For over 6 months I felt sick - not just fatigued, but flu like without a fever some days. Was progressing. In March I told my endo (doc #5 over the last 4 years) and she said "if your numbers are right it's not your thyroid". I did massive research and found a doc in my area with rave reviews and he nailed - it was my reverse T3 ratio. He was the first doctor to ever test it. He added Cytomel to my Synthroid and literally in 3 days I felt better and now at 4 weeks have not had one bad day. If you are not well, cannot lose an ounce, fatigue and even flu symptoms ask for a reverse T3 test. I'm not much of a poster but wanted to share.


----------



## red138 (Aug 14, 2017)

Can you elaborate on your symptoms a little more.

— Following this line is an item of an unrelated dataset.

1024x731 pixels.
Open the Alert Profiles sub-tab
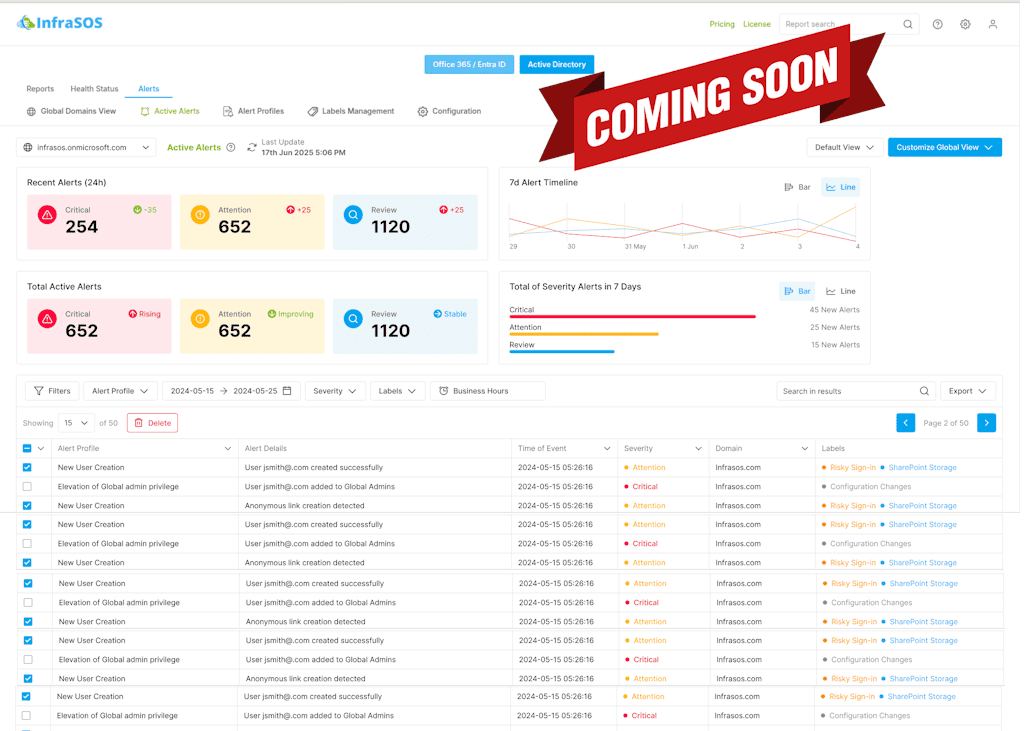(x=253, y=111)
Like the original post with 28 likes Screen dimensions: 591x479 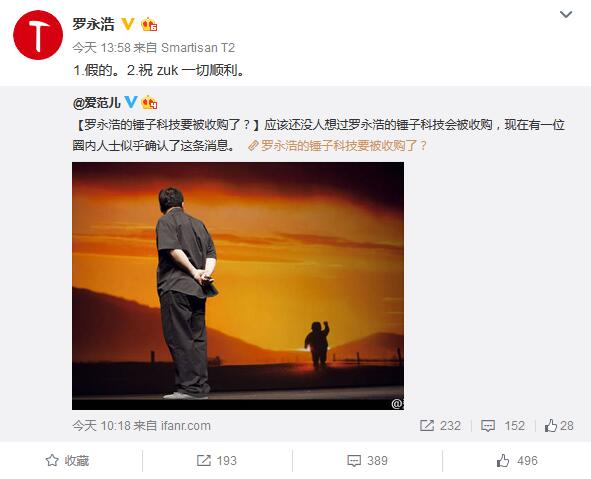(x=559, y=426)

What you described sounds very familiar.


----------



## GOLGO13 (Jun 13, 2018)

I may ask about adding some T3...but I have a feeling my endo wouldn't be into it. This is endo number 4 and is the best one I have had so far.

I just worry about the hyper symptom potential...but I guess starting very small could work.

My reverse T3 ratio wasn't great when I got it checked. But I had to go through a functional medicine doctor to get those tests.


----------